Dataset extract below:

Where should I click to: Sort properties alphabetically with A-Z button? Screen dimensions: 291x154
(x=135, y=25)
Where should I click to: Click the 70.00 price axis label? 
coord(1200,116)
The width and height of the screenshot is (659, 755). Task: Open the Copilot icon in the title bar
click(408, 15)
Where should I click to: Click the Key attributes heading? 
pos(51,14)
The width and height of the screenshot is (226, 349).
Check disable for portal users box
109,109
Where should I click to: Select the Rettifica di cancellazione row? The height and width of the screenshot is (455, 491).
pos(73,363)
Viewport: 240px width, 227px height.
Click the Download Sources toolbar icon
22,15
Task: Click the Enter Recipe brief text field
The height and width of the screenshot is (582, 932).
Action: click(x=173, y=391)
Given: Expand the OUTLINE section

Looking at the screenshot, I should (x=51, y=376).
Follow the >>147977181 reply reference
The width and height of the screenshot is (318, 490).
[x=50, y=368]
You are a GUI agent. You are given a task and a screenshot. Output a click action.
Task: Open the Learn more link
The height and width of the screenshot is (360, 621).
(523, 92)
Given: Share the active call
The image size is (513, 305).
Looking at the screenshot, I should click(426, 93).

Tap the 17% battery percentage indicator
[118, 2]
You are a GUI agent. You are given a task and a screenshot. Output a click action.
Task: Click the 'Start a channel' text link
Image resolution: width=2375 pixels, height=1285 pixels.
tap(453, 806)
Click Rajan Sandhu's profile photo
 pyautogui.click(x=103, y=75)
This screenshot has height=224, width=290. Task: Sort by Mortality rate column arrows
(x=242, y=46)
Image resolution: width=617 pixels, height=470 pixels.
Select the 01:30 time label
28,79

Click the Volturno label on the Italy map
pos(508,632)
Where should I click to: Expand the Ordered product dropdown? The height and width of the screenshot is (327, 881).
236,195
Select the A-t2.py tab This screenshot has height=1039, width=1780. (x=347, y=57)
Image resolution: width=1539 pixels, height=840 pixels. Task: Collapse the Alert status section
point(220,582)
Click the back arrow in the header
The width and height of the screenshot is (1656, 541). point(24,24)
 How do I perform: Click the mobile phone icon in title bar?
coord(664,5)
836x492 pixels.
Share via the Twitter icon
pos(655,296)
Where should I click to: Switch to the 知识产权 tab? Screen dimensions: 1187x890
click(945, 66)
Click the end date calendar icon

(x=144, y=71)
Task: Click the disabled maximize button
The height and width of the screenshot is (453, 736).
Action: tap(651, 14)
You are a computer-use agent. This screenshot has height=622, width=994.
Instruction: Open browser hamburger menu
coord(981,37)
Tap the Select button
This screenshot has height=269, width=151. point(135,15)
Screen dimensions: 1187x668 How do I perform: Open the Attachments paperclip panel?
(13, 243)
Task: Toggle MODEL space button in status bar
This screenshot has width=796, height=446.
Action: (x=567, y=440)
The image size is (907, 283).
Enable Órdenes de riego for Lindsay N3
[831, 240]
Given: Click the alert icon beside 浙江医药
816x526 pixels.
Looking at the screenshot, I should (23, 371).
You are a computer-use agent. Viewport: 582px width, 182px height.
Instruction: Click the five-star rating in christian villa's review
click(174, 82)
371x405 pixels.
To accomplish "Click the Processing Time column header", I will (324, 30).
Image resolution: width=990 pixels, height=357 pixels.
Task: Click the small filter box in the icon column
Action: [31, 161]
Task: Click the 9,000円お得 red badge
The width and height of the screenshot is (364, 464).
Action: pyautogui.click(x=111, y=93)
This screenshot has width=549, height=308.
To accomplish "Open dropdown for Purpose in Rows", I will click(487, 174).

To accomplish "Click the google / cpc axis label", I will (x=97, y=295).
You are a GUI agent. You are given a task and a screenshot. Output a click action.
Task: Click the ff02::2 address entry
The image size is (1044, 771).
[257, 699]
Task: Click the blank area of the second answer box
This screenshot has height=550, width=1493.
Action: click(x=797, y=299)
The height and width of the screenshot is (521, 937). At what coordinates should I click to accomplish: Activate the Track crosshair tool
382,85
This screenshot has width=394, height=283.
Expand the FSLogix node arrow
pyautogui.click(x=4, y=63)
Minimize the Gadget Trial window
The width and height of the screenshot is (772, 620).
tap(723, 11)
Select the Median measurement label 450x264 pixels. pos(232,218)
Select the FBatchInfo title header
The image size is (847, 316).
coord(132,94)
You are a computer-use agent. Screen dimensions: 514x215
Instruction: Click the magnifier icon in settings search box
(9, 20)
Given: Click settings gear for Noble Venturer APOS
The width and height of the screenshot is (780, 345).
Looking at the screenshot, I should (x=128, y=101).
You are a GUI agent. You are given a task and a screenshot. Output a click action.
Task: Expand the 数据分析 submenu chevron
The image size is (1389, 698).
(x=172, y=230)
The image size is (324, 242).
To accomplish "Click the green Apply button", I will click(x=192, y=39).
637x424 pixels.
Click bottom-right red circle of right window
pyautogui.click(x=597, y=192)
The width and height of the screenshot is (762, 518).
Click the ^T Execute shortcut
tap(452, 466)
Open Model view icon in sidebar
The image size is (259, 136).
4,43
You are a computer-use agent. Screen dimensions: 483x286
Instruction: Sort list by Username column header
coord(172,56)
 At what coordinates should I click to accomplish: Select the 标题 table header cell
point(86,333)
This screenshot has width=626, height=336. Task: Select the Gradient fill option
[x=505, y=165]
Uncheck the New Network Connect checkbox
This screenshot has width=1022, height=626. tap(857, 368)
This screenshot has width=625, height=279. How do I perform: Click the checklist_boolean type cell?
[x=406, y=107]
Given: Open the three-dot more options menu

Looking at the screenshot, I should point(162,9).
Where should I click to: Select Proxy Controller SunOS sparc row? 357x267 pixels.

End of Dataset extract.

(Exercise)
Look through the entries above and quote exactly the lines from the line with "This screenshot has height=224, width=290." to the line with "Select the A-t2.py", counting both of those lines.

(Written response)
This screenshot has height=224, width=290. Task: Sort by Mortality rate column arrows
(x=242, y=46)
Image resolution: width=617 pixels, height=470 pixels.
Select the 01:30 time label
28,79

Click the Volturno label on the Italy map
pos(508,632)
Where should I click to: Expand the Ordered product dropdown? The height and width of the screenshot is (327, 881).
236,195
Select the A-t2.py tab This screenshot has height=1039, width=1780. (x=347, y=57)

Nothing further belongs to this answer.